Ramadan with Kids
As we all await the most wonderful and blessed month of the Islamic year, it can be quite fun and exciting for the kids but as parents we can easily get overwhelmed.
Moms especially take on the task of teaching the little kids about the holy month, help the older ones observe their fasts, prepare for iftaar whilst focusing on their own spiritual journey through the month.
What becomes important is to also create the environment at home to make Ramadan feel special and extraordinary. To introduce them to our deen while making it fun and joyful.

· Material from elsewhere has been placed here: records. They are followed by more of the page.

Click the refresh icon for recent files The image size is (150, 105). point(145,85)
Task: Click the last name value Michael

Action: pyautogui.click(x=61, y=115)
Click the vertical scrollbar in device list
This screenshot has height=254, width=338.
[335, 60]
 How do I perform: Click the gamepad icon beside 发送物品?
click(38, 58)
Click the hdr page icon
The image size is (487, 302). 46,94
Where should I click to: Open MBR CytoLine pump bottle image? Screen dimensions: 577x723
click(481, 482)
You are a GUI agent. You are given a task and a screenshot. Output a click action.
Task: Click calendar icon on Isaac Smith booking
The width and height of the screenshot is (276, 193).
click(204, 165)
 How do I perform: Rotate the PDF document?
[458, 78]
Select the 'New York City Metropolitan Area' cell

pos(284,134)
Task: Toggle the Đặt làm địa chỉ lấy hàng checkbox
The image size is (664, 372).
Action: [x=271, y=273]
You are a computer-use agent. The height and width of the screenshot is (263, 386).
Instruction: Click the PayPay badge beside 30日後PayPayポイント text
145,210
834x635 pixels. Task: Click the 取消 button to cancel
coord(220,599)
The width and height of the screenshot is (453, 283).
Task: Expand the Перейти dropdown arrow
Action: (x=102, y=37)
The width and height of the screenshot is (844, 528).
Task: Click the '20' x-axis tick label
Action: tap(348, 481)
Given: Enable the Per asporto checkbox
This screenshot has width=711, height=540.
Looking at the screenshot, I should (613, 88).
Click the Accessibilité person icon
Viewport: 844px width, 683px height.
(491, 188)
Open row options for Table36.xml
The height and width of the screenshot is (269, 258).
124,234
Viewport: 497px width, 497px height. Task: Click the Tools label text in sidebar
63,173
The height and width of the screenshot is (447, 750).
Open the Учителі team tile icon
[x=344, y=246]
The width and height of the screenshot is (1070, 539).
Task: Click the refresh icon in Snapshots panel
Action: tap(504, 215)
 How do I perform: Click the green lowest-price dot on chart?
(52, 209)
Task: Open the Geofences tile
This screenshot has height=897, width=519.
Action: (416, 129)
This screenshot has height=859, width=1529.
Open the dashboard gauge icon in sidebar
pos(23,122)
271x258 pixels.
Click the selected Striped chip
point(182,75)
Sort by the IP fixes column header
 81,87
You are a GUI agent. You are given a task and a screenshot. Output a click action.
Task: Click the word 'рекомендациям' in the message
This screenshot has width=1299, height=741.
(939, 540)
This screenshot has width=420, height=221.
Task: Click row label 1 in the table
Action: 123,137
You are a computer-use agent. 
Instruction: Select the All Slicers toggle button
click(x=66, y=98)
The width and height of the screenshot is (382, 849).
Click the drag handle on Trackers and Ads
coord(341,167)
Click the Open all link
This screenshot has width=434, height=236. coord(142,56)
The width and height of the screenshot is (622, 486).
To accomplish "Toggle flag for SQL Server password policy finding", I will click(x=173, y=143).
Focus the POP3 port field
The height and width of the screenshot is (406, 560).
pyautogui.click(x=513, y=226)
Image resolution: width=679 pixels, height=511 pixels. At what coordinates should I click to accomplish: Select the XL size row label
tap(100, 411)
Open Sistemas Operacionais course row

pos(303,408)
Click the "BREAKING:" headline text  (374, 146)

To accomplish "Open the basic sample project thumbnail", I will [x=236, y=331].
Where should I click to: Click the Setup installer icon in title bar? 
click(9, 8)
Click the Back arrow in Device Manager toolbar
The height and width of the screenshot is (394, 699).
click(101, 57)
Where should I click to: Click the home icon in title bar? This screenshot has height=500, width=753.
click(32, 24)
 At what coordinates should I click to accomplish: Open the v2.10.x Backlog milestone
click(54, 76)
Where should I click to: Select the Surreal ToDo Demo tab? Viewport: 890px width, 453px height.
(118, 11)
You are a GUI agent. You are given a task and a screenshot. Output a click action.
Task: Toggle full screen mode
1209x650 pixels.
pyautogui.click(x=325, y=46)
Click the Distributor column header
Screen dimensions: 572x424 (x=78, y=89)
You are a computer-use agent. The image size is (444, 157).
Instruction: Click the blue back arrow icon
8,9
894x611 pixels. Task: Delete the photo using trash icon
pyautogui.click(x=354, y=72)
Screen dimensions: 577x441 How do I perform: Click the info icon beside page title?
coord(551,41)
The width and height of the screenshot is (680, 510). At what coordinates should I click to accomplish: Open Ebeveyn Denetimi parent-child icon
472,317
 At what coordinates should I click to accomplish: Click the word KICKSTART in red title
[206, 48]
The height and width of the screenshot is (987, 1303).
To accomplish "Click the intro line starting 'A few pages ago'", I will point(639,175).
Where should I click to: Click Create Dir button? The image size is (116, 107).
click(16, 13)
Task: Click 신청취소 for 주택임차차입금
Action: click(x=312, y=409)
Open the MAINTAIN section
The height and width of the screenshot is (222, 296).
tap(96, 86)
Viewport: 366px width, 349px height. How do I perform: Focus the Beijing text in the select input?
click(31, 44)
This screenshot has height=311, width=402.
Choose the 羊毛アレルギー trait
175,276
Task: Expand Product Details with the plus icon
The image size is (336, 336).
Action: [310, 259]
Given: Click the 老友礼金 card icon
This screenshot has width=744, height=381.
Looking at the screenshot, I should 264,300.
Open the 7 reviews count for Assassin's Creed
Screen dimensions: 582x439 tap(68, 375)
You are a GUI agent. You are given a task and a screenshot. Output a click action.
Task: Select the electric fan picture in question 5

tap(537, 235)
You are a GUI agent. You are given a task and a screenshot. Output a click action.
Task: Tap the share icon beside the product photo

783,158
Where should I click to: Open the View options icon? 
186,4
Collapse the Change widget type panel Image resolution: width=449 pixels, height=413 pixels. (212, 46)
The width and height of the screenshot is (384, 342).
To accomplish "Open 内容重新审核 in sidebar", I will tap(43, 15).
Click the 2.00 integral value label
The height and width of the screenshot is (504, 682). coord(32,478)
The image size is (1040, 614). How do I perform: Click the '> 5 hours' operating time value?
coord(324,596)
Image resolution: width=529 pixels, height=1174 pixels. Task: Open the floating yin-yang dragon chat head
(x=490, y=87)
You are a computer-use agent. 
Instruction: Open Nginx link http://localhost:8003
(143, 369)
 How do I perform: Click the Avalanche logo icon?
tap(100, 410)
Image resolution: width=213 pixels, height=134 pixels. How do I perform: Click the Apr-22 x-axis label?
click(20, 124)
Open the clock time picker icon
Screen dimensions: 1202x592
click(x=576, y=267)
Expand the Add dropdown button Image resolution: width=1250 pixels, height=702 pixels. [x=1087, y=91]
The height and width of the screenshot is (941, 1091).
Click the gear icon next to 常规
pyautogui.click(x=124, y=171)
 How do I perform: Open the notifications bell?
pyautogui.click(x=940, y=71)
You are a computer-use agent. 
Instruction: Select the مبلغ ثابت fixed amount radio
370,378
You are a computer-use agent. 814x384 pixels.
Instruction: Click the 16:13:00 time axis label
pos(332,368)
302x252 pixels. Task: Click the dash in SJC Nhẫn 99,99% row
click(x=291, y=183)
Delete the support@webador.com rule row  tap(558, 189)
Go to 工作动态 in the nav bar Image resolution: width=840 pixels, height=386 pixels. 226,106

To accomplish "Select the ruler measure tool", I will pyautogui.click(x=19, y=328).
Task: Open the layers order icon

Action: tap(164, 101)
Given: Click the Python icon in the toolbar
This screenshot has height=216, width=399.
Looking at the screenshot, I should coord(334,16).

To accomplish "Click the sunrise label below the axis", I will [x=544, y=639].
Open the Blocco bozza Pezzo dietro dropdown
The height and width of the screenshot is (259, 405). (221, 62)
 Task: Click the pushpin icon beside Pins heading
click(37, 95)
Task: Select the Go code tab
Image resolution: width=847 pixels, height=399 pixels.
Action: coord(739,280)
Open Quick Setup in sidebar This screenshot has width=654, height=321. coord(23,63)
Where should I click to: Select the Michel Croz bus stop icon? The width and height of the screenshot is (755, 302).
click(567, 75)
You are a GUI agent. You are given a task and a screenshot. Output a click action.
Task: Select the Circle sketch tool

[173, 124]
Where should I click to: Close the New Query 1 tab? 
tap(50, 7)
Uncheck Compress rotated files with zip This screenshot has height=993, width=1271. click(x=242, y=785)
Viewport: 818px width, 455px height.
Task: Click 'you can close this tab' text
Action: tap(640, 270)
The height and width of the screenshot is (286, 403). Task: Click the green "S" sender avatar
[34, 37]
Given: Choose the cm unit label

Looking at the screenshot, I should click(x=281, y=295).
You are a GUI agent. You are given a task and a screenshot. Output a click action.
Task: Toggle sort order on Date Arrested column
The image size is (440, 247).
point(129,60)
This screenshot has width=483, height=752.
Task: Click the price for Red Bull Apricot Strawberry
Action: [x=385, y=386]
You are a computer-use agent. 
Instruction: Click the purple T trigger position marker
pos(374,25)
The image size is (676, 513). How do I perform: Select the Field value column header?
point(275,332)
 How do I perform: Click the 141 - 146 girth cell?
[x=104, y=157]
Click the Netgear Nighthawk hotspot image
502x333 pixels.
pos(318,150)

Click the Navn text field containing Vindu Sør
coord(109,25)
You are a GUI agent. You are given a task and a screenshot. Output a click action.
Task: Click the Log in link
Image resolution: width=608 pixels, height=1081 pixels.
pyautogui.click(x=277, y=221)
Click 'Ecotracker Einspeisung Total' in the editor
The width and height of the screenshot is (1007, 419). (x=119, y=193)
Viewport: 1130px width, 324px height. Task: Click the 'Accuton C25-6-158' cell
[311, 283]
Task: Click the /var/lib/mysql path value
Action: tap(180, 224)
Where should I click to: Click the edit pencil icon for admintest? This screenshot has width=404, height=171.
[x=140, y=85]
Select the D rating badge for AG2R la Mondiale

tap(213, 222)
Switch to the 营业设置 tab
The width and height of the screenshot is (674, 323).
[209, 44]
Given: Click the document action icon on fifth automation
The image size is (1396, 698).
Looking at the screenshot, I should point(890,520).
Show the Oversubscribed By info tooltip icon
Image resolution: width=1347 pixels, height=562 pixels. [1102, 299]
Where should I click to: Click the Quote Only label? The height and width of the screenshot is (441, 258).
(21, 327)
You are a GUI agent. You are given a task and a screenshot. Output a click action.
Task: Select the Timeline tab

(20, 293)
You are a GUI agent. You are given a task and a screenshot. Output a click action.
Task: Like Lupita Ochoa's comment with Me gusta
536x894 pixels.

Below are a few suggestions shared by Drama Mama to make Ramadan extraordinary for your young family. .
1. Decorate your home
Generic balloons, pennant banners, fairy lights or thematic, highly specialized, artisanal Ramadan decore...whatever you choose, there is something huge to be said about the excitement and festivity that decorating your home will instantly bring to your children's lives. They will immediately sense that SOMETHING is different. And as they grow, they will understand what exactly that something is.
2. Create big traditions through little rituals
-Everyone dressing up in new kurtas for iftaar time
-Baba putting on ittar on everyone's shirt collar
-Bringing out a special tablecloth and colorful dishes
-Making a super simple dua out loud at the Maghrib azaan "Thank you Allah for this wonderful food and our family that is sitting altogether, Baba, Mumma, Sara, Ali, Ahmed."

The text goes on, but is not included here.